The present study aimed to compare decidual protein levels and gene expression levels of chemokines between patients with early pregnancy loss and those with voluntary abortion. A total of 15 patients between 6 and 10 gestational weeks, who presented with negative fetal heartbeat to the obstetrics and gynecology outpatient clinics of Gaziosmanpasa Hospital (Yeni Yuzyil University, Istanbul, Turkey) and who had no additional systemic disease and 13 patients between 6 and 10 gestational weeks, who presented with positive fetal heartbeat for voluntary abortion were included in the present study. CX3CL1, CCL17, CXCR4, chemokine ligand 12 (CXCL12) and intercellular adhesion molecule (ICAM)5 protein expression levels were determined by ELISA and gene expression levels by reverse transcription-quantitative PCR in fresh materials recovered after therapeutic curettage.
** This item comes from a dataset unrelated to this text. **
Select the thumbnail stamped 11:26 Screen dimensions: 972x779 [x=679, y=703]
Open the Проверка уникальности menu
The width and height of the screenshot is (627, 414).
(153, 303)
CX3CL1, CCL17, CXCR4, CXCL12 protein levels were significantly higher and ICAM protein level was significantly lower in pregrant women with missed abortion compared with those with voluntary abortion. While the amount of increase in mean CX3CL1, CCL17, CXCR4 and CXCL12 gene expression levels in the tissues of pregnant women with missed abortion was statistically higher than the pregnant women who underwent voluntary abortion, the amount of increase in ICAM5 gene expression was found to be lower (P<0.001) in those with missed abortion. In conclusion, the findings of the present study suggested that CCL17, CX3CL1, CXCL12, CXCR4 and ICAM5 may be associated with missed abortion and may play an important role in placental invasion and the continuation of pregnancy.